## TAREA ESCRITA 1
Según el texto sobre la marcha del MAS, ¿cuántos espectadores caben en el estadio Hernando Siles?
*** FRAGMENTO DEL TEXTO ***
Marchas y resacas
Y la marcha del MAS llegó a La Paz, hubo unos cuantos discursos efusivos, los adjetivos de siempre, una que otra amenaza de las habituales contra empresas y empresarios, y hasta unos cuantos lagrimones presidenciales para agradecer semejante demostración de respaldo, pero hasta ahí.
De los números, ni hablar. En el MAS dijeron que la marcha tenía más de 100 kilómetros, pero no revelaron que entre columna y columna de marchistas había varios metros de distancia, y entre movimientos sociales, algunos kilómetros. De modo que, siendo relativamente precisos, habría que señalar que fue una marcha como otras, porque a fin de cuentas solo alcanzó para llenar la Plaza de San Francisco en La Paz, que hasta en los mejores tiempos de la Unidad Democrática y Popular (UDP) no pasaba de 60 a 70 mil personas, un poquito más que el Hernando Siles, el estadio más grande del país (45 mil espectadores).
Otras crónicas mencionan las toneladas de basura que se acumularon en la ciudad, las desoladas oficinas públicas cuyos empleados tuvieron que marcar tarjeta callejera para no quedarse sin empleo, la enorme cantidad de dinero que se necesita para movilizar y alimentar gente y la sensación de tristeza que dejan siempre los espacios públicos cuando las “masas” desaparecen para seguir con la rutina de sus vidas.
***
## TAREA ESCRITA 2
Transcribe sin cambios, de las entradas, el tramo que comienza con la línea que contiene "You are a GUI" y termina con la línea que contiene "The height and width of the screenshot is (1792, 2058).", ambas incluidas.
*** DATOS DE LA TAREA ***
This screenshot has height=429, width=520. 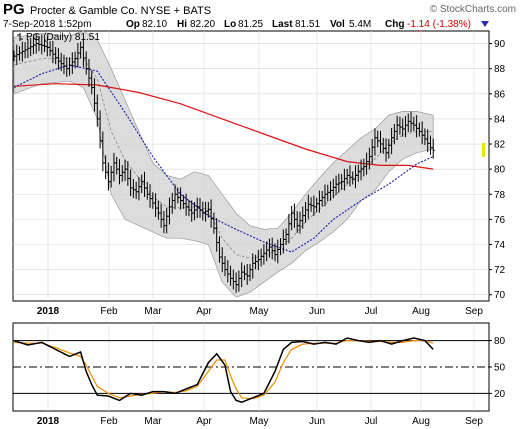 I want to click on price-y-tick-label: 80, so click(x=500, y=170).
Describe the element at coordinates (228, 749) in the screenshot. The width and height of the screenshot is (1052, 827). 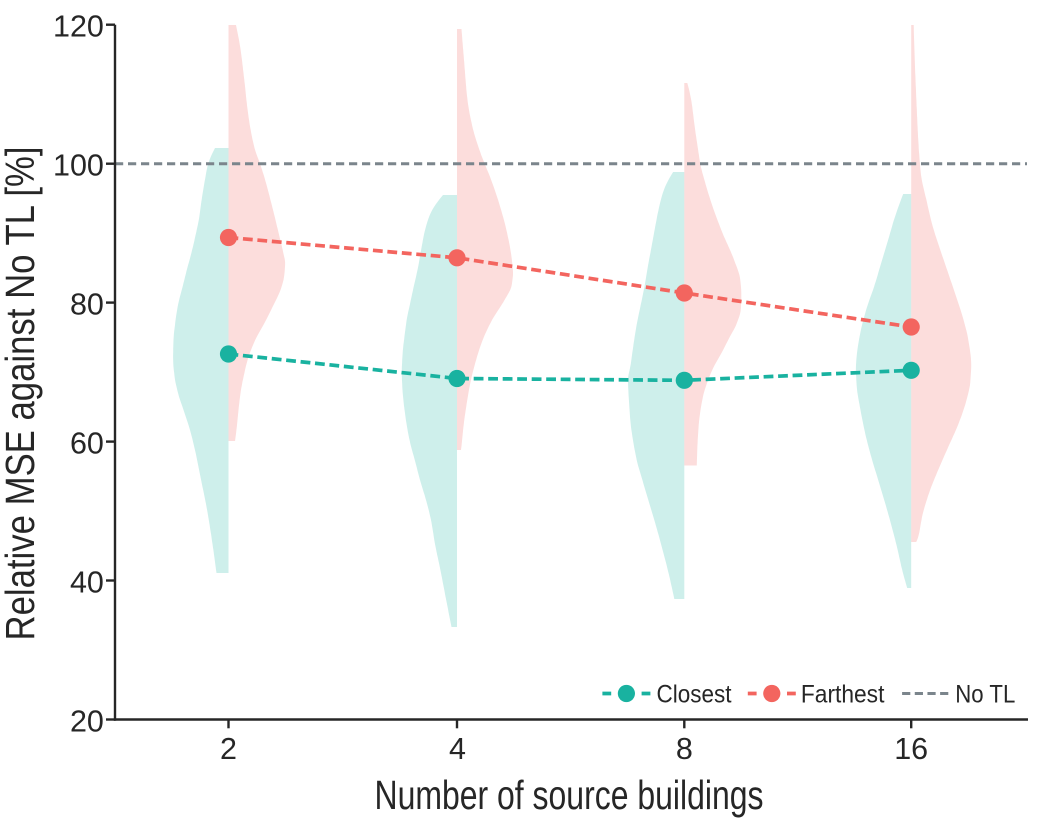
I see `svg-text: 2` at that location.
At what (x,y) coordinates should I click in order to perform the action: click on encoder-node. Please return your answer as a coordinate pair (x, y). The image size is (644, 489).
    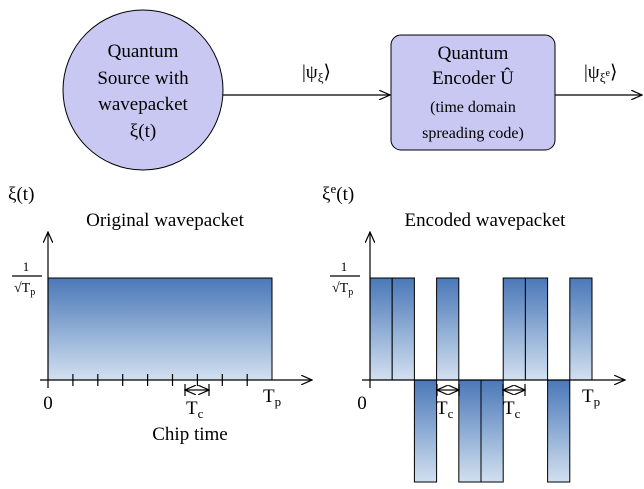
    Looking at the image, I should click on (473, 92).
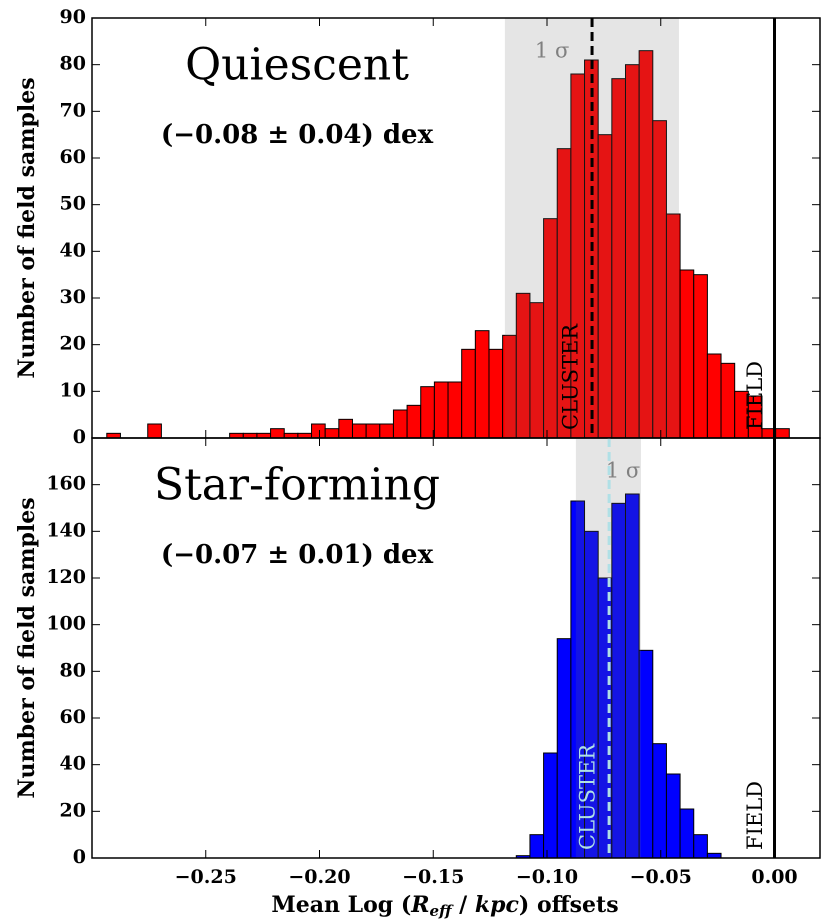  I want to click on panel-title: Star-forming, so click(297, 486).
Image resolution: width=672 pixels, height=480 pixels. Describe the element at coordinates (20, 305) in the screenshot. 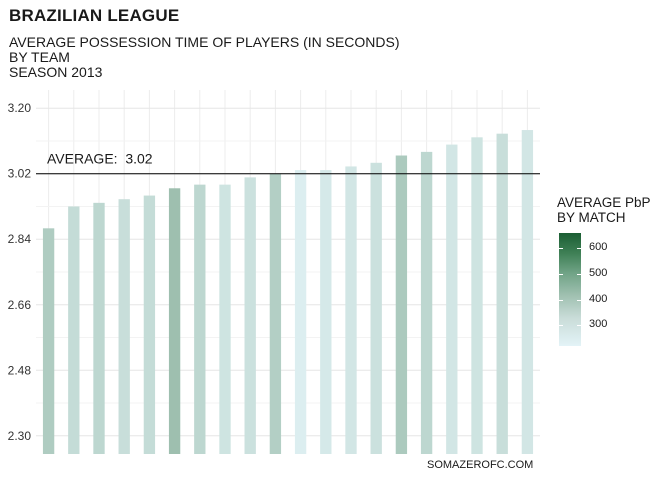

I see `y-tick-label: 2.66` at that location.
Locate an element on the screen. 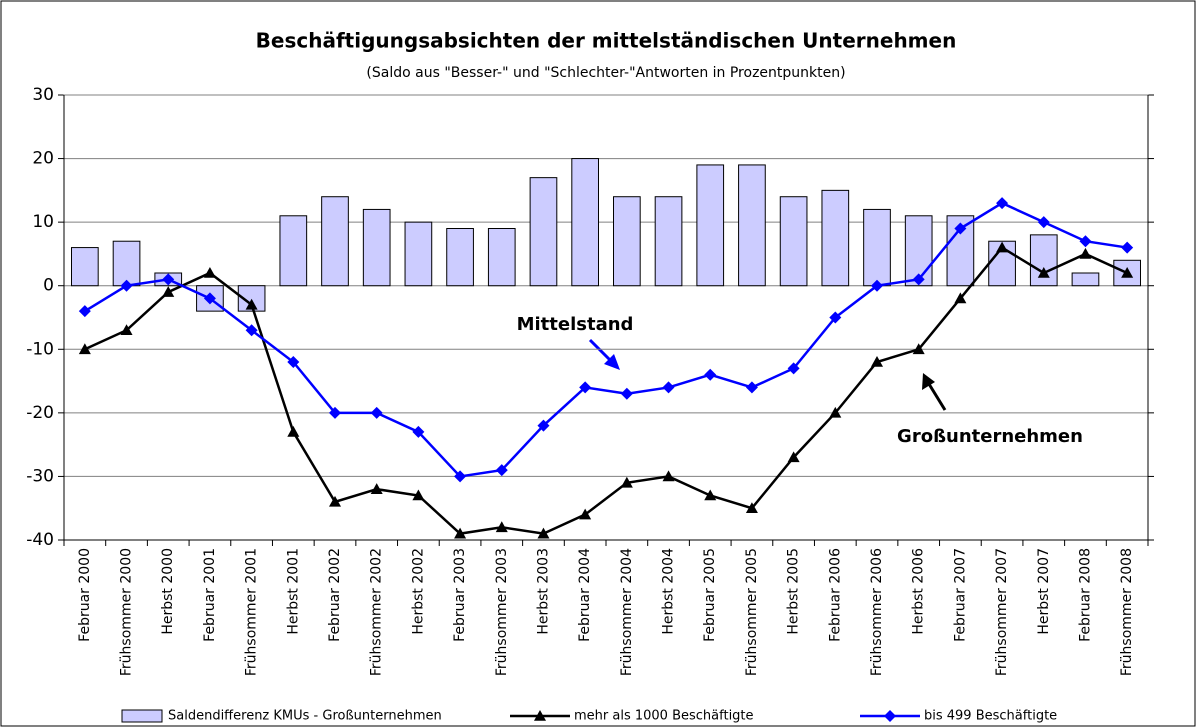 The height and width of the screenshot is (727, 1196). x-tick-label: Februar 2006 is located at coordinates (835, 595).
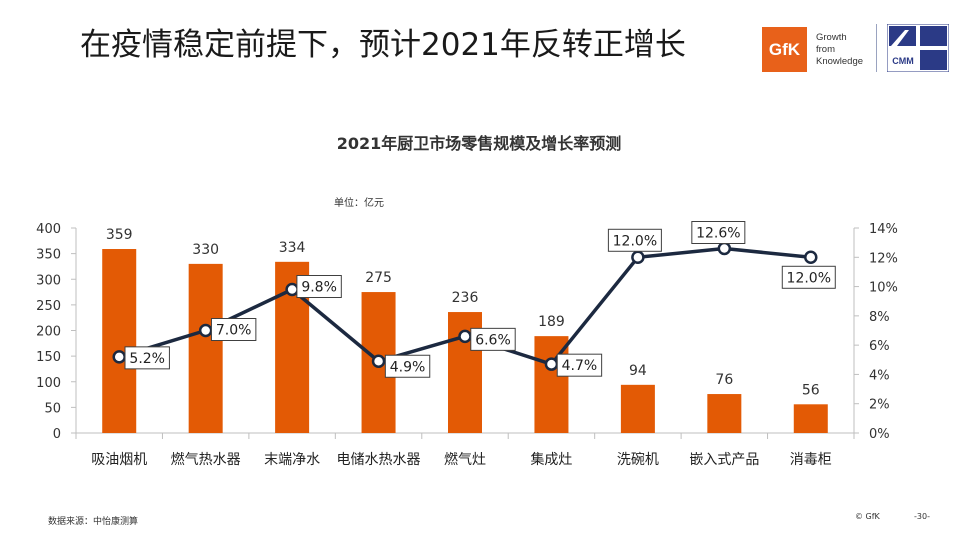 The width and height of the screenshot is (958, 541). Describe the element at coordinates (292, 460) in the screenshot. I see `x-tick-label: 末端净水` at that location.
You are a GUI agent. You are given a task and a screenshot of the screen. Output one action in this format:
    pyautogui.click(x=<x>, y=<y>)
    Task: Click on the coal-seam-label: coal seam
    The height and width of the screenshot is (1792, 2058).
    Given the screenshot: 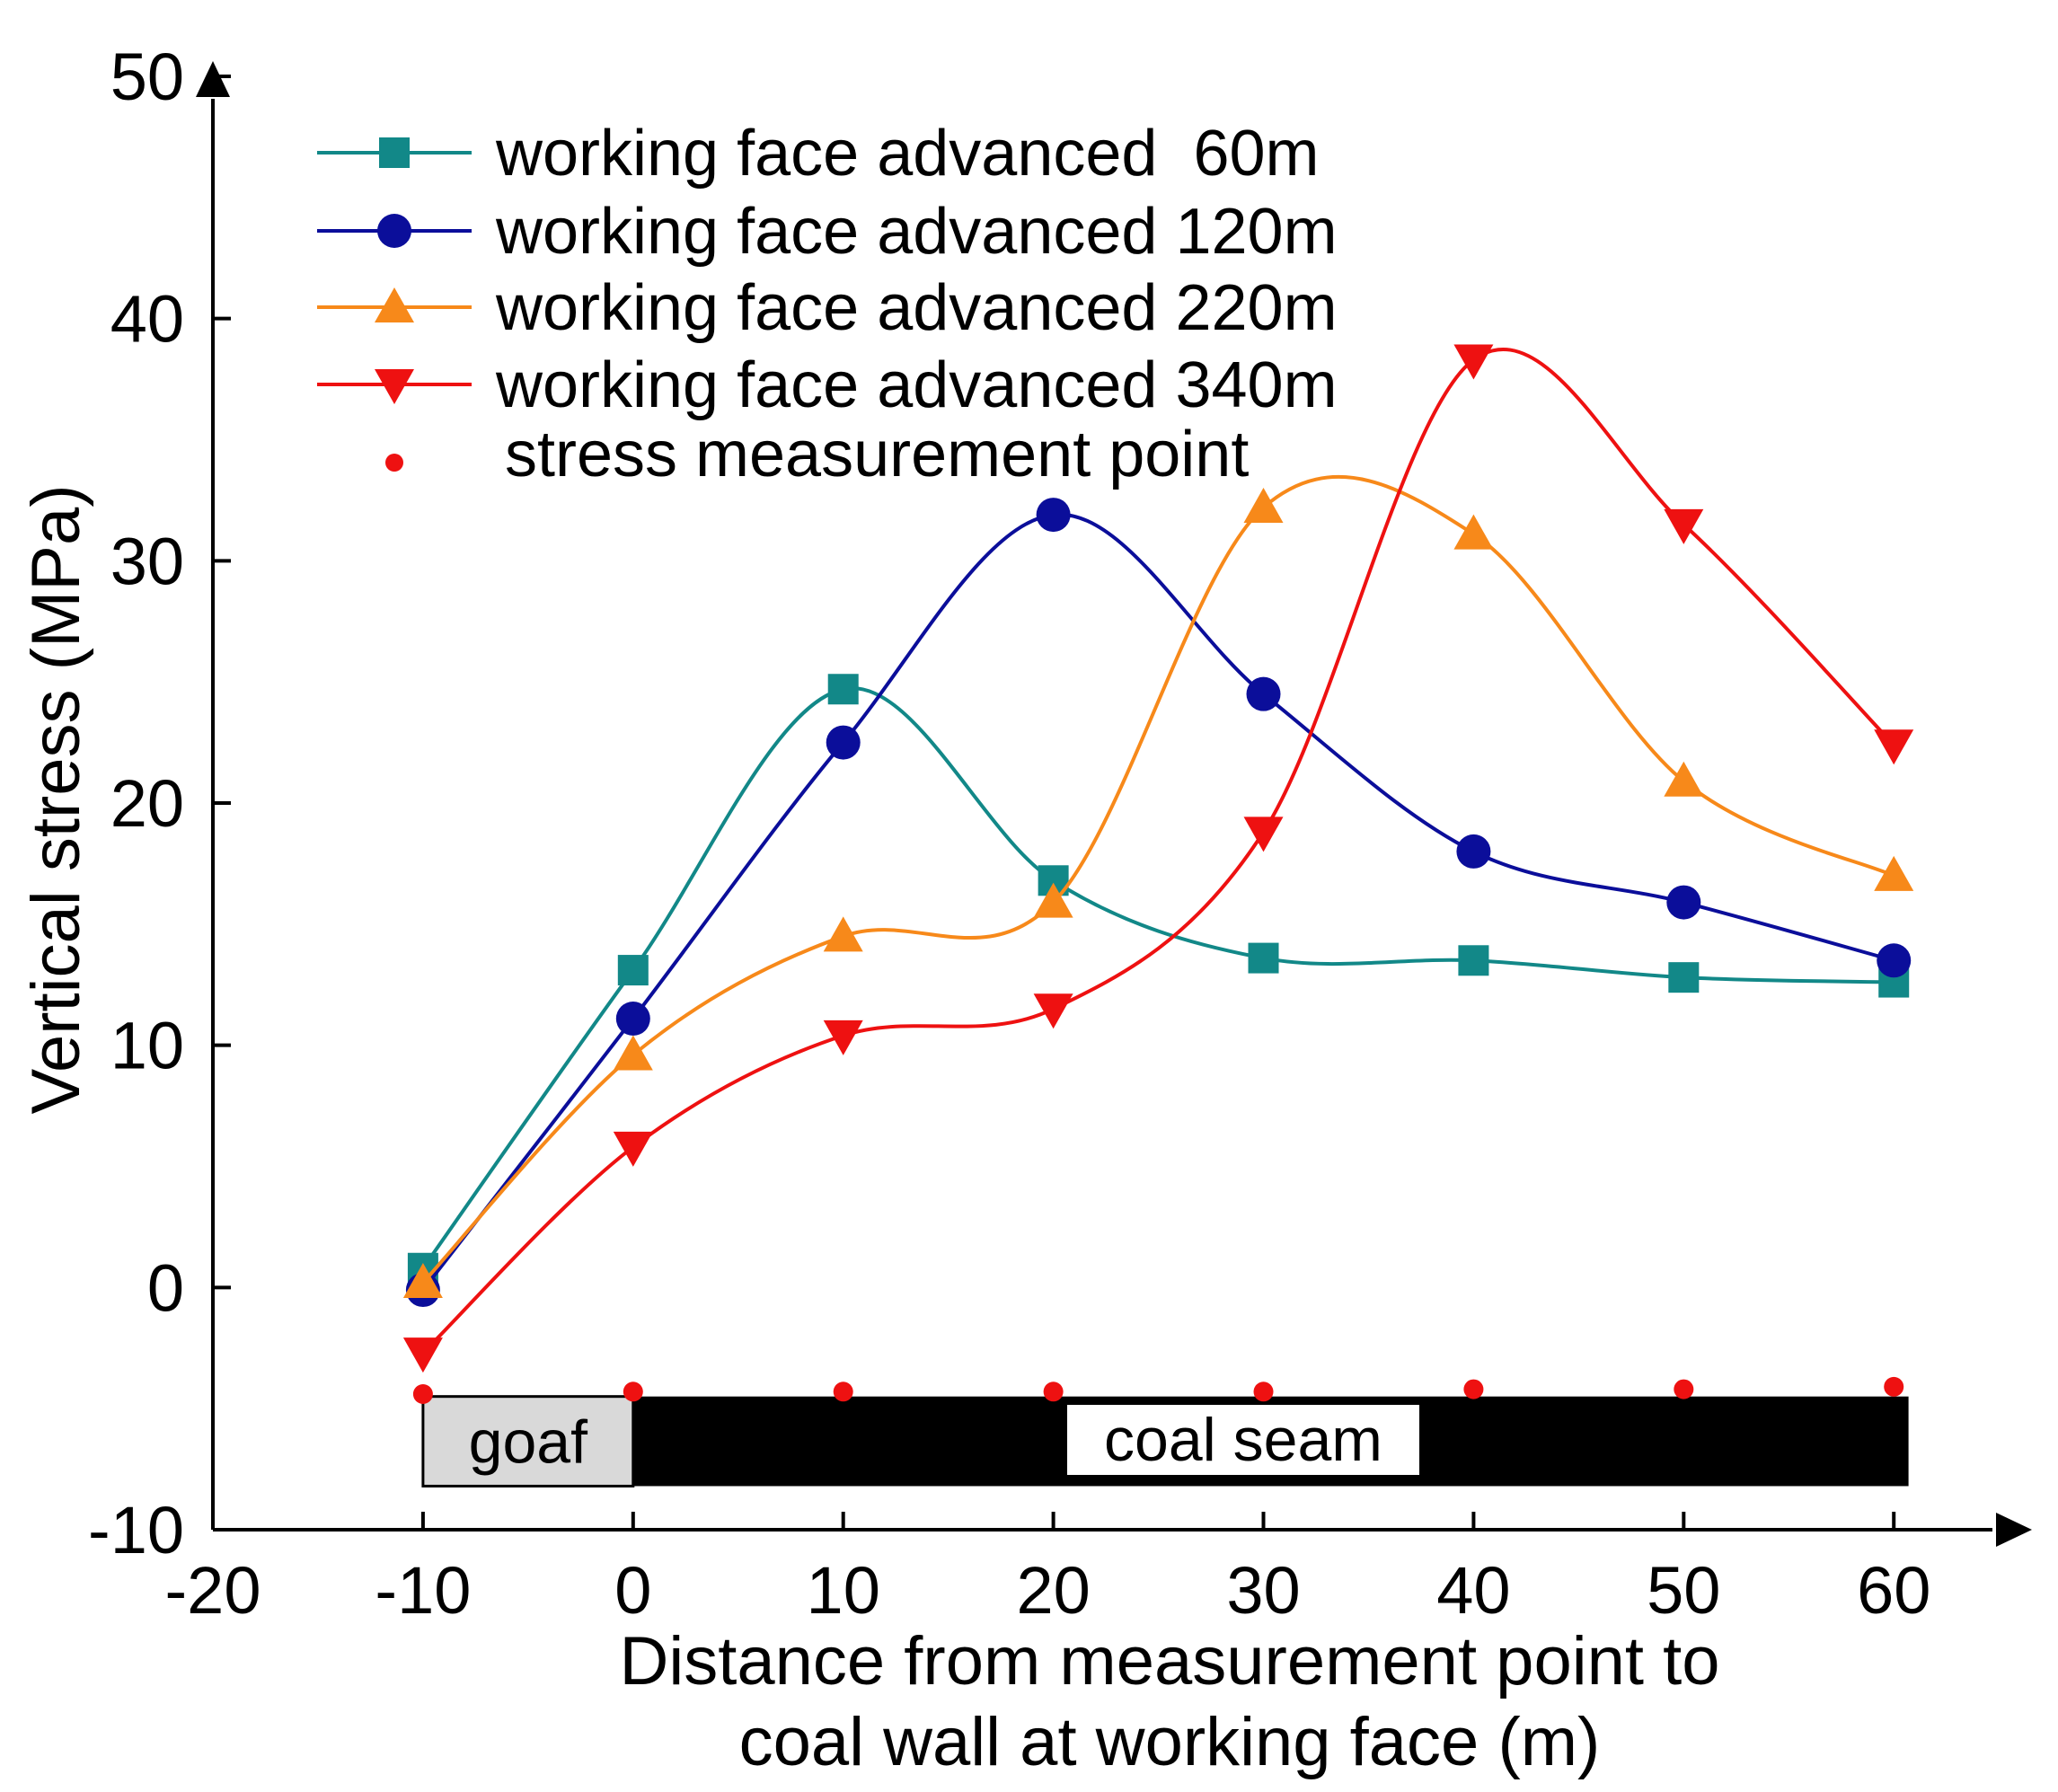 What is the action you would take?
    pyautogui.click(x=1243, y=1440)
***
## RESPUESTA 1
45 mil espectadores.

## RESPUESTA 2
You are a GUI agent. You are given a task and a screenshot of the screen. Output one action in this format:
    pyautogui.click(x=<x>, y=<y>)
    Task: Click on the coal-seam-label: coal seam
    The height and width of the screenshot is (1792, 2058).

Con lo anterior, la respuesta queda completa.